From 2016 up until Scott's termination, the Mariners went 680-642. While that's not up to Jerry's 54% standard, 51.4% over 9 seasons is fine. The problem is, they've had too many fine seasons and not enough good seasons. The Mariners haven't won more than 90 games in a season in the Dipoto/Servais era, which is to say there wasn't a team good enough to win the division. There were a few teams of late that either grabbed a Wild Card or narrowly missed, but that's not good enough for a team that has the best starting pitching in the league. You could certainly make the argument for a front office dismissal based on the underperformance, but that's not the only pervasive issue with Dipoto, it's how he's treated people in the organization.

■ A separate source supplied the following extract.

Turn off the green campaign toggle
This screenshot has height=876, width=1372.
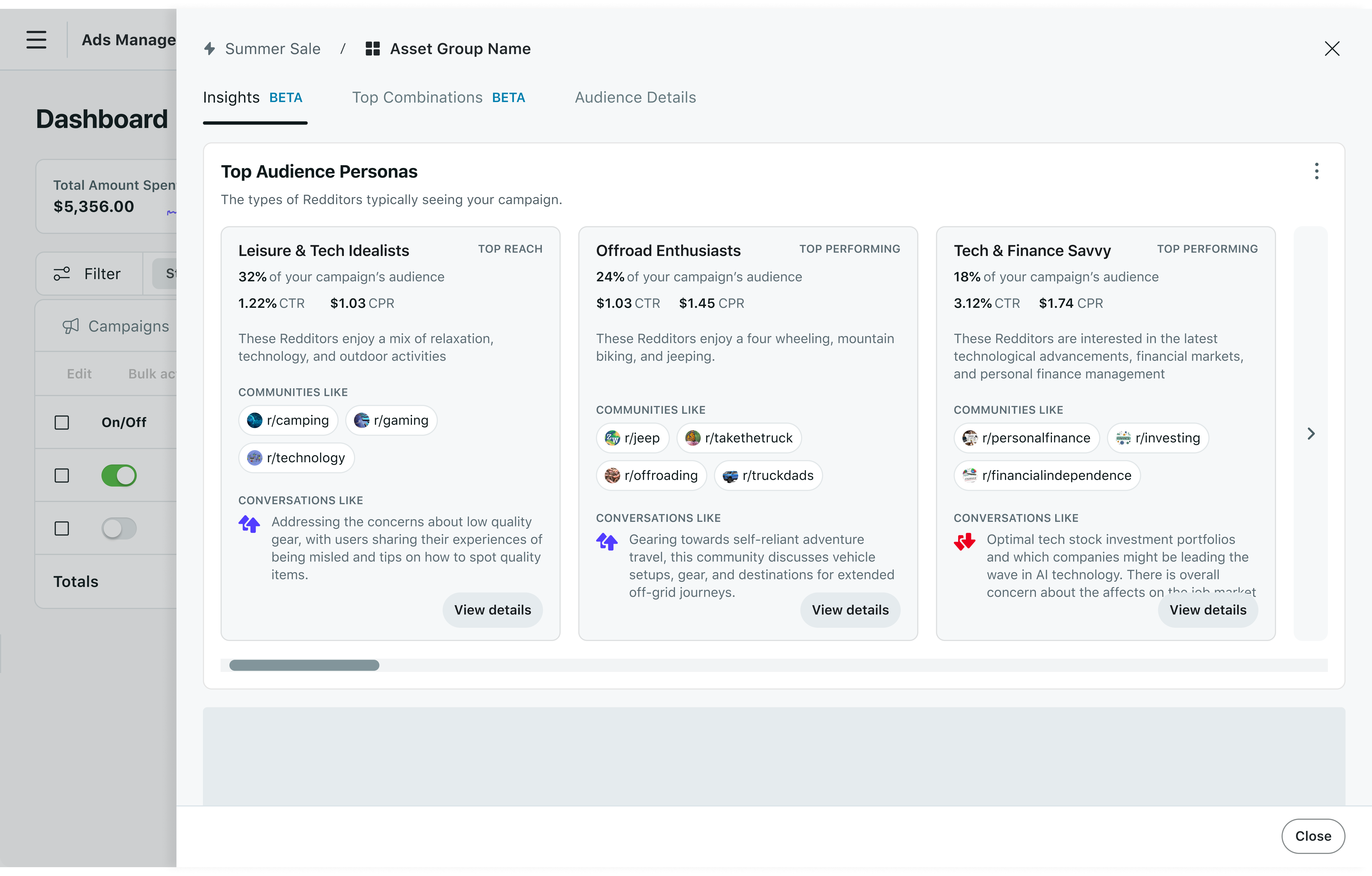[x=119, y=475]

“He hasn’t come down here. He sits up in his suite, playing fantasy baseball and rips apart our team without telling us anything.”
Anonymous player speaking to Ryan Divish

This quote was provided to Divish of the Seattle Times, back when Kendall Graveman was traded in the middle of an Astros series in 2021. The Mariners were only one game back in the Wild Card standings, and Dipoto thought it was a great idea to trade the closer of the club. Players were pissed off of course, but that didn't stop him from trading Paul Sewald last year. The Mariners missed the playoffs by a game last year, who knows what could have been if they had held onto their closer? Players have commented many times that the deadline is an indication of whether the front office believes in you, and unfortunately, the Mariners players have gotten the message multiple times that this front office doesn't believe in them.

On top of the treatment of players and playing fantasy baseball from the GM suite, Dipoto fired his longtime friend, Scott Servais, a few weeks ago. I think they could have just let his contract expire in six weeks, but the even larger issue here is how Scott found out. Servais got a Ken Rosenthal alert and realized the new article was about his own termination. Nine years working for the Mariners organization, and he gets to read a fully flushed-out article by Rosenthal. Clearly, there was a leak, but they should have just told him over the phone if they couldn't meet in person with Scott flying back from LA with the team the previous night.

Now, of course, we have the Mitch Garver signing, along with the Jorge Polanco deal that hasn't worked out particularly well this past season. Teoscar didn't have a good year here in 2023, and trading away closers in two separate competitive seasons doesn't bode well for Dipoto. I thought he had a decent deadline, getting Justin Turner for almost nothing, and I was a fan of acquiring Randy Arozarena.

That said, it hasn't really worked out so far, and I think the Mariners need to win the division for Dipoto to keep his job. Even if they do, Seattle might need a culture change from the top down. We can't fire John Stanton, but we would if we could. Firing Jerry is actually feasible, and the right decision. It's time for a new attitude and philosophy in the Marine Layer. The question is, should Justin Hollander get the job, or should it be someone else altogether?